Saturday, November 11, 2006
Sgt. Fury For Veterans Day
It’s Veterans Day again. Time to (metaphorically at least) quaff a few root beers with Snoopy and Bill Mauldin. In my case this year, I’ve been reading a long run of Marvel’s SGT. FURY AND HIS HOWLING COMMANDOS. Termed "the war mag for people who hate war mags," SGT FURY is violent, poignant, cliched, and generally very enjoyable. Ostensibly more realistic than say, BLACKHAWK, it’s pretty much the same setup. Seven (later eight) guys from various backgrounds and nationalities pretty much winning the war by themselves in true John Wayne fashion and wisecracking their way through Europe and Asia. Created by Jack Kirby and Stan Lee, the early issues establishing the characters were based on the artist’s love of old movies (and probably more than a bit of influence from TV’s then-popular COMBAT). Kirby’s regular Marvel inker from the period, Dick Ayers went on to become the chief penciller on the series and youthful Gary Friedrich took over the reins as writer for several peak years offering a decidedly sixties perspective on the WWII setting of the series.
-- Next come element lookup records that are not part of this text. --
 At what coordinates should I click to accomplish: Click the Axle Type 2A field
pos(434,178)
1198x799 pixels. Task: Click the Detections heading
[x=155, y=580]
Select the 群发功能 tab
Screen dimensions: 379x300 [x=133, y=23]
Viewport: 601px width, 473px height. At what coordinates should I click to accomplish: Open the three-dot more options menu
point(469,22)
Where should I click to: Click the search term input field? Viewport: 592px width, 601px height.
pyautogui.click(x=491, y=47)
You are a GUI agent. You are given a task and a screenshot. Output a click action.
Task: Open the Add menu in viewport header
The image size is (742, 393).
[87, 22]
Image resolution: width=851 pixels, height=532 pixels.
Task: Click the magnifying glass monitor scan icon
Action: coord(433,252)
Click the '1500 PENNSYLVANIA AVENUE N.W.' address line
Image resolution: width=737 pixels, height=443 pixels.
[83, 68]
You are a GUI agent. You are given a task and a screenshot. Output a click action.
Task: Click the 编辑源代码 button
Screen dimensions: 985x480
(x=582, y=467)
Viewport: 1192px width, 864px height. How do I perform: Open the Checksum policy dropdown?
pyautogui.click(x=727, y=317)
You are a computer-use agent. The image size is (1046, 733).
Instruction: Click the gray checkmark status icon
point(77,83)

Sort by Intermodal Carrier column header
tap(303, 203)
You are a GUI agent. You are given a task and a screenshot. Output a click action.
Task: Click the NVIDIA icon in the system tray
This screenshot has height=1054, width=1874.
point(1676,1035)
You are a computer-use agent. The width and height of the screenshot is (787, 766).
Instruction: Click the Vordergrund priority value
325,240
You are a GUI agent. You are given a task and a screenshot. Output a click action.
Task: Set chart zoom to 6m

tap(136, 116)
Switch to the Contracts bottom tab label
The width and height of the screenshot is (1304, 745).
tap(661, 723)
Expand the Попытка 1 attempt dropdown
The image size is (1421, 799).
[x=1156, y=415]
My all-time favorite issue is the 1968 Annual. Set in then-present day, it tells of S.H.I.E.L.D.s Colonel Fury reuniting with all of the Howlers at Christmas at sidekick Dum-Dum Dugan’s house. During the course of the day, he tells the kids in the house old war stories including the ultimate Howler triumph at the Battle of the Bulge. Friedrich and Ayers, aided and abetted by the supreme inks of the legendary John Severin, pull out all the stops for this one. After a nice, quiet ending, we even get a short humor piece about the creation of the book itself as done by the same folks! Ayers and Friedrich, it should be noted, are scheduled to appear at Mid-Ohio-Con in a couple weeks, veterans reunited themselves for the first time in many years. If you’re near Columbus, yell "Wah-Hoo!!" and head over to the Convention Center to see ‘em interviewed by Mark Evanier and Tony Isabella.